Simulation is well recognised as a useful training method for teams within critical care and emergency medicine [1,2,3,4]. This includes prehospital care, where crew-based simulation has been implemented [5,6,7]. Recommendations for the implementation of simulation-based training have been published, and criteria for success have been suggested [8,9,10]. Some of these criteria might also apply for prehospital simulation, although the prehospital working situation might differ from in-hospital work with more “down time” waiting for missions. Simulation in prehospital care and helicopter emergency medical systems (HEMS) are often initiated and led by a single enthusiast, which makes such training programmes fragile [5]. Knowledge is sparse about how to implement simulation training in HEMS, and even less about the barriers to such implementation. Facilitators play an essential role in simulation on HEMS bases [11]. However, little is known about their expectations of the role. The facilitator role has been described as a demanding, complex task with a high cognitive load [12]. Participants on a train-the-trainer course for simulation facilitators in the emergency department expressed the view that debriefing is the most challenging part [13]. However, little is known about facilitators’ expectations of the logistics of implementing simulation training on HEMS bases or the pedagogic aspects of facilitating such training.

The purpose of this explorative interview study was firstly to identify what local facilitators anticipated would be the challenges to the implementation of an in situ simulation programme on their HEMS bases and their strategies to overcome these. An in situ simulation-based training was implemented at each HEMS base nationwide [14]. After this programme had been running for one year, the study explored the same facilitators’ reflections on the real challenges to implementation of the program, and how these could be overcome.

Methods

We used a three-stage explorative design to identify barriers to implementation of in situ simulation training, of the on-call team working in Norwegian HEMS bases. This approach was chosen for practical reasons.

Stage 1 was a session for all participants to identify key topics. Stages 2 and 3 were interviews conducted pre and after one year of simulation training, respectively. The participants were the simulation facilitators. A group-based interview method was chosen to allow group dynamics and participant interaction to elicit key themes [15, 16].

Participants

Participants in the study were physicians engaged as facilitators in a project to implement in situ on-call simulation at all HEMS bases and one search and rescue (SAR) base in Norway. Both HEMS and SAR are part of the national air ambulance system in Norway and are similar in medical staffing (doctor and assistant) and equipment setup. But whereas HEMS is operated by a civilian operator and mostly runs a three-crew concept where each crew member supports the other, SAR is operated by the Norwegian Royal Air Force with a six-crew concept (two pilots, navigator, technician, HEMS crew member and HEMS physician) where the medical part of the crew is less supported by the rest of the crew [6, 14]. Each facilitator would lead the implementation of the simulation programme on their local HEMS or SAR base.

Activity A ▸
Reproduce the stretch of the HEMS simulation passage from "Participants in the" through "or SAR base.".
Activity B ▸
According to the HEMS simulation passage, who operates SAR in Norway?

Source data ▸
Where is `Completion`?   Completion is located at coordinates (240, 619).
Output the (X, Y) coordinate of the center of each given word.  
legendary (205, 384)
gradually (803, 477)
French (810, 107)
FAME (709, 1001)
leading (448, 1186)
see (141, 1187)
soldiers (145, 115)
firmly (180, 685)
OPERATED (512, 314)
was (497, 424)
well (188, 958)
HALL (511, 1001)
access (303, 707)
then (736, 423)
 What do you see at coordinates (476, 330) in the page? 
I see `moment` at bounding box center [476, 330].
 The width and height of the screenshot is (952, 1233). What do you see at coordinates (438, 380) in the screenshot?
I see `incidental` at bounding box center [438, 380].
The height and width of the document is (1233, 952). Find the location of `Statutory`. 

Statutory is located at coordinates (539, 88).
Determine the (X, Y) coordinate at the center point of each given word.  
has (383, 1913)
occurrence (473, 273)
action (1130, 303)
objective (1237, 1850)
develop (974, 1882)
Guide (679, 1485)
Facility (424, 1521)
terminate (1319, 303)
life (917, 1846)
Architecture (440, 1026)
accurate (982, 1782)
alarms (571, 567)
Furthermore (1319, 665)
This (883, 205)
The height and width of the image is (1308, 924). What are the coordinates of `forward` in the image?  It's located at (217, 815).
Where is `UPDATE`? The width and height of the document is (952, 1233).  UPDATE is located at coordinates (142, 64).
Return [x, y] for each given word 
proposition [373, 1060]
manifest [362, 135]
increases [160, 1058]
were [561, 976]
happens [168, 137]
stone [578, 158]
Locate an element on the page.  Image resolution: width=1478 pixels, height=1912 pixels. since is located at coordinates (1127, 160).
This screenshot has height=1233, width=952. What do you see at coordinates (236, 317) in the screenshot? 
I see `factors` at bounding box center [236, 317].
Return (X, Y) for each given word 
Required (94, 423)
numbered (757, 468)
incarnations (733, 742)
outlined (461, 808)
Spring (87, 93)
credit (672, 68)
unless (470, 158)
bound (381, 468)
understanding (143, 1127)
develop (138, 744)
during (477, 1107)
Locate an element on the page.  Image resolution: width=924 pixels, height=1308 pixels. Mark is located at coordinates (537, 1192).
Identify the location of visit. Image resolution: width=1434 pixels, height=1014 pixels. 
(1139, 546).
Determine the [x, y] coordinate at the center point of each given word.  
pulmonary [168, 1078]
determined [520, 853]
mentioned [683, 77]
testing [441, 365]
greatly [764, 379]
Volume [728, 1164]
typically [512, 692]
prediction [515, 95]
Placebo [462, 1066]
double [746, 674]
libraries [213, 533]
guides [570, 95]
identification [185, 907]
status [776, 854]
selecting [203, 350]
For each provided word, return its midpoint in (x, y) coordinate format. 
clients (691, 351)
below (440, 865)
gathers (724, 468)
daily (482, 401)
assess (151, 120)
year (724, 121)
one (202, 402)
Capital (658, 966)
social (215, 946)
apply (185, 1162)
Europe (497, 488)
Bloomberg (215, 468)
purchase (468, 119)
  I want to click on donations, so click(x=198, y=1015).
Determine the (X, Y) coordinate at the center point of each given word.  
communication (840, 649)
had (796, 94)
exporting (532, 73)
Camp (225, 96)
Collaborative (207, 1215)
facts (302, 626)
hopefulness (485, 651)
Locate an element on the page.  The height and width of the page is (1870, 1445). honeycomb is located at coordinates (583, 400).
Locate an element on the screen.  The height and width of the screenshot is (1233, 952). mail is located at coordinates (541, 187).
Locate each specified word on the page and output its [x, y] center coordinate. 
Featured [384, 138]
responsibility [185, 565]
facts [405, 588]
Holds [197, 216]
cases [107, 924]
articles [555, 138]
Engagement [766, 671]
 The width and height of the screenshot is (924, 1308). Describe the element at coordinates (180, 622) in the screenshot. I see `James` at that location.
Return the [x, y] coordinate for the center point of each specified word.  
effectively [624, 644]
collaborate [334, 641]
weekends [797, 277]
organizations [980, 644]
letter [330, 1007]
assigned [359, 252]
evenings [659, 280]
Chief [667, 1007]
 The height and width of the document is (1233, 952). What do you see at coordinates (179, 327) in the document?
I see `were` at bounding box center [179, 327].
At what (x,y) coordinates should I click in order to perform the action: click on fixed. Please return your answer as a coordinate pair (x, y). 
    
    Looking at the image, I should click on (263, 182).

Problem solution A ▸
Participants in the study were physicians engaged as facilitators in a project to implement in situ on-call simulation at all HEMS bases and one search and rescue (SAR) base in Norway. Both HEMS and SAR are part of the national air ambulance system in Norway and are similar in medical staffing (doctor and assistant) and equipment setup. But whereas HEMS is operated by a civilian operator and mostly runs a three-crew concept where each crew member supports the other, SAR is operated by the Norwegian Royal Air Force with a six-crew concept (two pilots, navigator, technician, HEMS crew member and HEMS physician) where the medical part of the crew is less supported by the rest of the crew [6, 14]. Each facilitator would lead the implementation of the simulation programme on their local HEMS or SAR base.

Problem solution B ▸
The Norwegian Royal Air Force.